Anyone who has seen a show presented by Jill Tunbridge’s Flamenco del Mar Spanish Dance Studio – or been one of her students – knows that Flamenco is a truly transcendent form.
Tunbridge asserts that it’s a type of artistic creativity, and receptivity that, while most closely associated with Spain and southern Europe, is capable of crossing all national and ethnic boundaries,
To be moved by the spirit of music and rhythm; to synthesize that emotion and express it through the physicality of dance – that, says Tunbridge, is the underlying feeling and motive of Flamenco. It also fits her own Pangaean sensibility that all authentic human culture comes, ultimately, from the same place; the human heart.
For more than a decade, it’s what the artistic director and choreographer has been demonstrating with shows bringing together dancers from Surrey, White Rock, Delta, Langley and Aldergrove. More than simply celebrating Spanish dance technique each event has also embraced forms as seemingly disparate as belly dance, tribal fusion, the blues and First Nations Pow-Wow dancing, the latter thanks to young studio member Zac Palomec’s emerging mastery of his own heritage.
Palomec will continue a Flamenco del Mar tradition by opening the studio’s upcoming Spring Performance/Mother’s Day show at Ocean Park Community Hall, this Saturday at 7 p.m. and Sunday at 3 p.m.
“Flamenco isn’t just dancing,” Tunbridge said, noting that Palomec will also add a display of martial arts to the program.
Attending this year’s Pow-Wow at Earl Marriott Secondary was just a further confirmation of common ground, she added.
“The rhythm is there and it’s so hypnotic,” she said. “I don’t think people fully understand what’s behind it. And it’s the same with Flamenco: there’s the same pulse.
“It starts with the tapping of the feet, and people draw nearer to the fire, to the spirit. That’s why everyone is so happy to be at Ocean Park Community Hall – the wooden floor makes it feel like home. Part of the dialogue between the dancers and the audience is missed when we’re in a theatre.”
There has to be a personal stake investment, Tunbridge said, and that’s why she’s also very happy on Mother’s Day weekend to be presenting a studio mother, Diana Perry, dancing to an original song that Tunbridge’s brother David wrote: Silver Street.

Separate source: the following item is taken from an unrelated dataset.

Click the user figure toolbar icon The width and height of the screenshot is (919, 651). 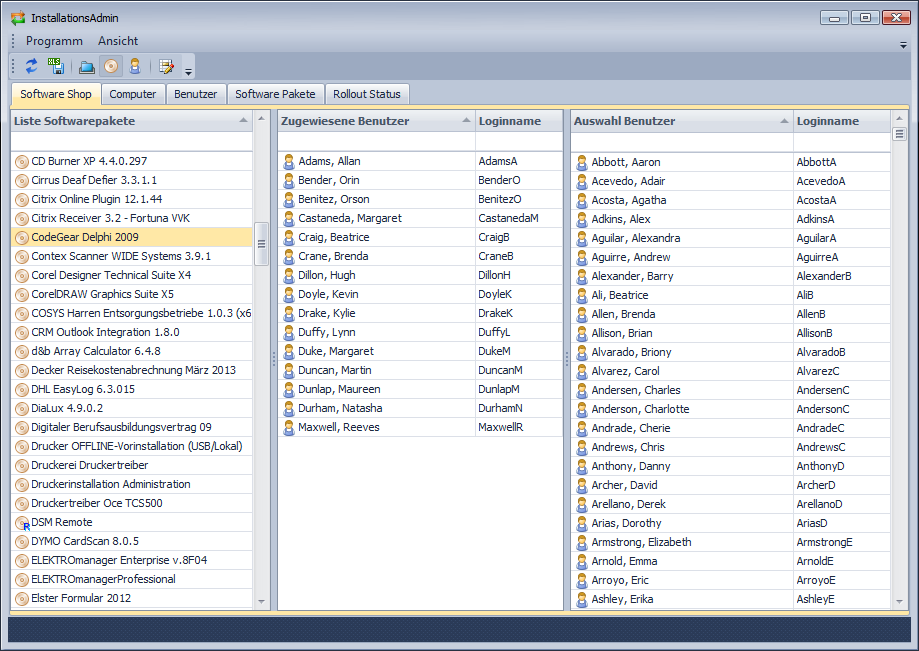point(134,67)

Naturally, traditional Spanish forms will also be showcased in the show, she said, as well as the improvisation and power of personality, that sparks Flamenco and keeps it eternally fresh.

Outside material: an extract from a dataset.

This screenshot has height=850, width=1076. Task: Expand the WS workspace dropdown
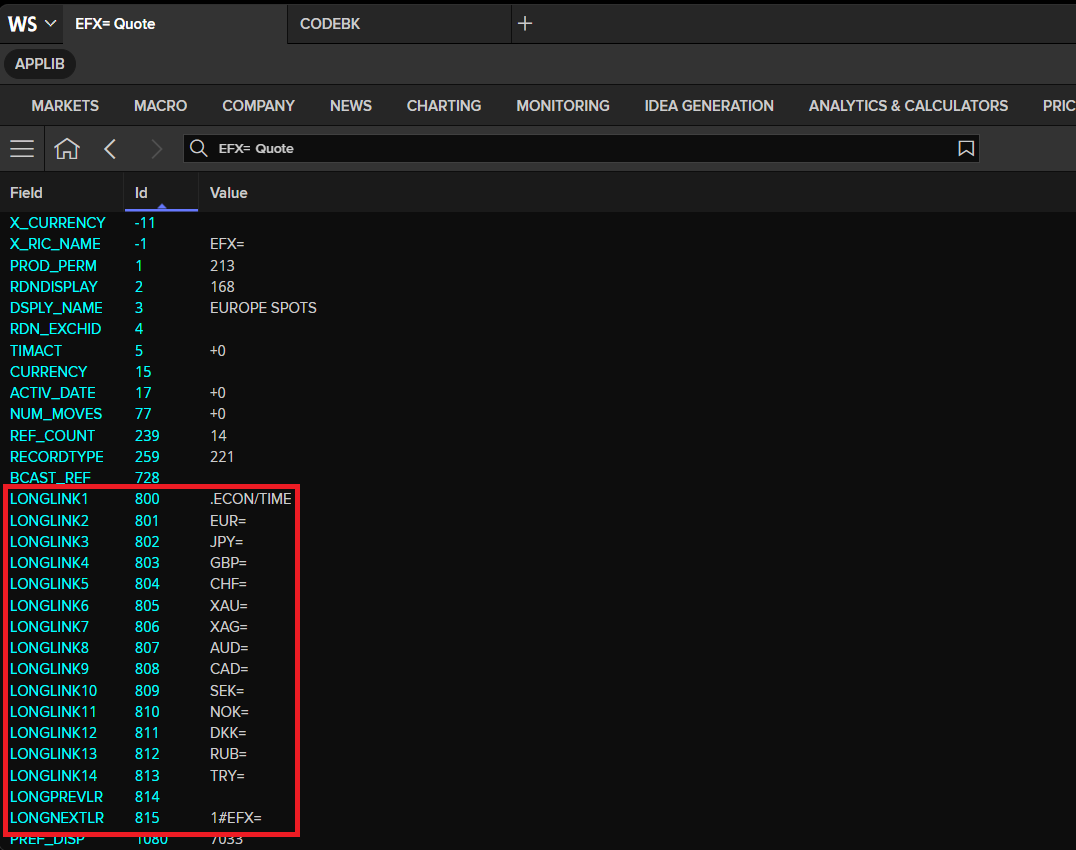[32, 23]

“There are so many shades of Flamenco – there’s the raw and the wild, and also the technical traditional dances the students learn. The two kind of meet somewhere.
“Some dancers are counting in their heads while others are dancing with their soul.
Some dancers are completely perfect in every way, and others you want to cry just because of the way they walk across stage.”
Ocean Park Hall is located at 1577 128 St.